The California budget crisis has made being a student in the public school system something of a roller-coaster. Since I’ve attended Cal State Long Beach, the fees have increased every semester and enrollment has been frozen, unfrozen, expanded so much that the CSU couldn’t fill its target, and is now expected to be cut again. [I have a sneaking suspicion that this instability may have been a factor in the cancellation this semester of a long list of classes in the journalism department, like investigative reporting and the radio production class I was so excited about.]
Classes have been cut and instructors’ pay has been decreased; “budget emergency” campus closure days have been implemented and then removed. New governor Jerry Brown’s plan to fix the state budget calls for $1.4 billion more in cuts from higher ed, including $500 million from the CSU.

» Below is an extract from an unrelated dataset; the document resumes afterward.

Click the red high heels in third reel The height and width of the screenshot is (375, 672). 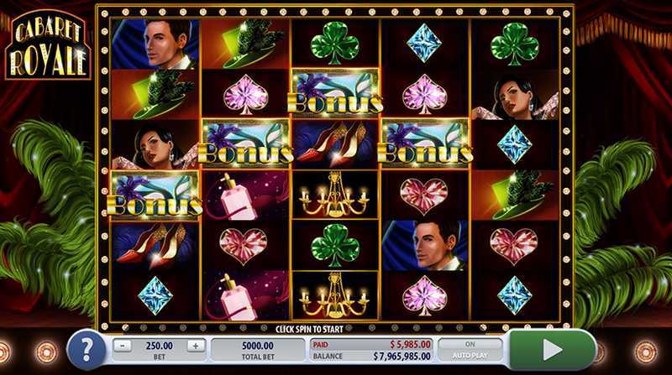coord(334,143)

And yesterday, there was this news: Republicans want to cut funds to the Corporation for Public Broadcasting, as well as the National Endowment for the Arts, grants for high-speed rail projects and applied research at the Department of Energy.
I know this is an incredibly complex problem with factors from market regulations to international debt, but funding education, journalism and the arts seems like a no-brainer. How can we expect to have a sustainable economy (and democracy) a decade or two from now without an educated workforce? If this isn’t “borrowing from the future,” I don’t know what is. If you haven’t seen it, this awesome interactive feature from the New York Times lets you fix the federal deficit. Plus, you get this great message when you’re done that says “You fixed the deficit!”
If only it were that easy.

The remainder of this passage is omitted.